Moreover, this approach also perpetuates wider systemic inequities, both historic and current. In a country and state that continues to struggle with racialized policing practices, it makes no sense to impose mandatory arrests and maximum sentences on an already marginalized population that is disproportionately Black.

Criminalizing homelessness does nothing to solve a long-term crisis resulting from entrenched inequities in housing access, economic opportunity, the criminal justice system, and medical and mental health services. But it does allow cities to push the visual evidence of the issue temporarily out of sight. Cities too often assert that some people experiencing homelessness will eventually move to other cities when faced with the constant threat of arrest, which allows them to treat homelessness as someone else’s problem.

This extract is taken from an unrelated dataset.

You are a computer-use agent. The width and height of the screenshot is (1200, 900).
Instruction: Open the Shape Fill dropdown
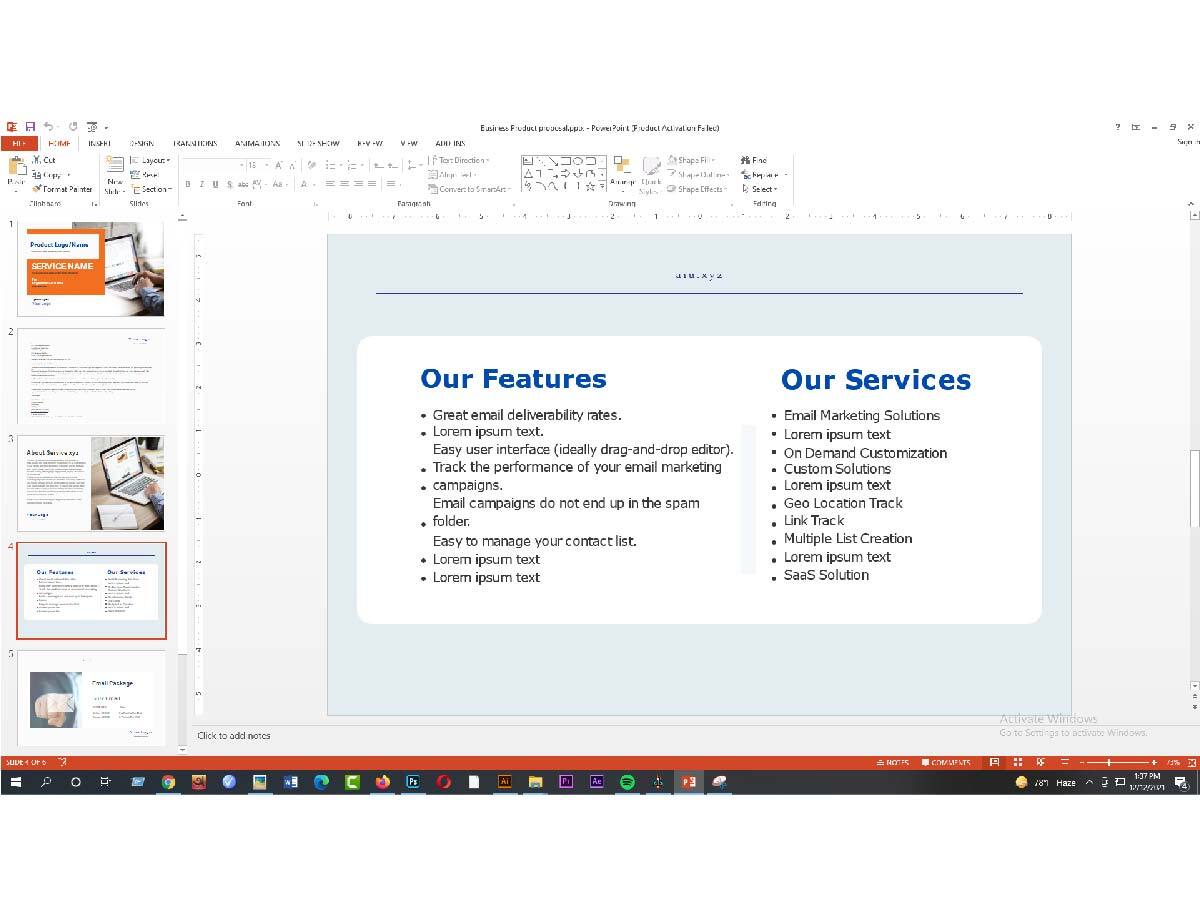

Harmful policies like San Clemente’s now-repealed ordinance and Gatto’s proposed ballot measure move the state backwards when we should be investing in real solutions, like increased funding for deeply affordable housing and significant increases in General Relief grants. Western Center will continue to advocate for sustainable state and local policies that actually work, and we will fight those seeking to expand the criminalization of homelessness in court.